The solar-powered airplane Solar Impulse completed its cross-country flight across the US Sunday, and now engineers may use some lessons learned to improve solar elevators.
Solar Impulse flew from the West to the East Coast without a single drop of traditional fuel. The journey showed that reducing weight is a major factor in solar energy efficiency, both for airplanes as well as elevators, according to the head of Schindler Elevator.
Schindler had engineers embedded in the Solar Impulse project both to contribute knowledge about renewable technology and also to draw lessons that can be used to make elevator and escalator operations more energy efficient, said Frank Resch, head of research and development at Schindler Elevator, on the Platts Energy Week TV show. Resch said his engineers are learning about the solar cells used in the Solar Impulse airplane, the power management systems, including the batteries, and the lightweight construction.

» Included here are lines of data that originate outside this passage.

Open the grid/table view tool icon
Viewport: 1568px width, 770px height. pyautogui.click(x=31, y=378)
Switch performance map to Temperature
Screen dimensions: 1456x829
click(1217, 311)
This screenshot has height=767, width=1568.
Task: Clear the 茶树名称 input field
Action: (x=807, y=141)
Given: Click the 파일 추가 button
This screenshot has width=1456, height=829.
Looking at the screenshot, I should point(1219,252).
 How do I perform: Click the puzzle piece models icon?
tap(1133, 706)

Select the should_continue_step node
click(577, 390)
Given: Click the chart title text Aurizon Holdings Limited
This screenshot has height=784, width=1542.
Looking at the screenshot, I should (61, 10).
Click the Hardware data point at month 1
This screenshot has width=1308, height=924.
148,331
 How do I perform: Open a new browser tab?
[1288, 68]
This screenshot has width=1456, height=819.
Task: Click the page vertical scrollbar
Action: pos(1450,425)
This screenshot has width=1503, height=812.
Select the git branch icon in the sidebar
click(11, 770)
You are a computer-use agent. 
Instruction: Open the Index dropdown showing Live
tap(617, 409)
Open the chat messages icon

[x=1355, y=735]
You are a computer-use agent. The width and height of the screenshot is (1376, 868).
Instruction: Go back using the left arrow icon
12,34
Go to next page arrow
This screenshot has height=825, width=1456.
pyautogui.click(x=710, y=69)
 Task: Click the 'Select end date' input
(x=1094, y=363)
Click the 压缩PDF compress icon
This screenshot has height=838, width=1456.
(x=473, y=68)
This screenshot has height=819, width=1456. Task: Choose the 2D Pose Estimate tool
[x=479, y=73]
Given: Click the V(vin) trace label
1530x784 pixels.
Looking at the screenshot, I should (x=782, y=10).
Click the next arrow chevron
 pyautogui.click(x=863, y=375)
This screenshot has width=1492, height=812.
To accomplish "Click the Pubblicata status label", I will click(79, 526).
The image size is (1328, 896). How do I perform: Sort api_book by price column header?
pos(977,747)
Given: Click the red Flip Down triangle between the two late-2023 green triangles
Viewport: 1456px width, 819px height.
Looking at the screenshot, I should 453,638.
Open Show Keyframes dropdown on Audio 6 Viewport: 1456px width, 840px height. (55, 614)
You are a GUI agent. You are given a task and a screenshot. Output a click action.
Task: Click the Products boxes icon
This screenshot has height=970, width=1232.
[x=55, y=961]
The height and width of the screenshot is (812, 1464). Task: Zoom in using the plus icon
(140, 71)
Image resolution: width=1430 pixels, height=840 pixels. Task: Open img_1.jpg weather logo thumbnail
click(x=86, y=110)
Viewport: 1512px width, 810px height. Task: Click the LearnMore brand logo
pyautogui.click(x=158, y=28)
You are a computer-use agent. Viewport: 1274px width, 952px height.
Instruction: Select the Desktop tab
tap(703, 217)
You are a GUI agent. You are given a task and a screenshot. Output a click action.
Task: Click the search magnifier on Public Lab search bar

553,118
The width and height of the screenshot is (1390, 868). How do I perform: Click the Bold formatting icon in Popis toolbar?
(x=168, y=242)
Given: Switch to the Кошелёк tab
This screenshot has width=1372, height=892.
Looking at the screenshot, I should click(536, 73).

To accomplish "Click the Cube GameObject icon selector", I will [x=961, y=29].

Schindler has one solar-powered elevator operating in Barcelona, Spain, that draws about 60 percent of the energy it needs from renewable sources. The system includes solar panels on the roof of the building, an energy storage system and a power manager that determines whether to use energy stores in batteries from the solar cells or draw power from the local utility grid. The system, which is currently designed to be used in about a 10-story building, will go on wider sale in Europe in 2014 with a later expansion planned for the US market.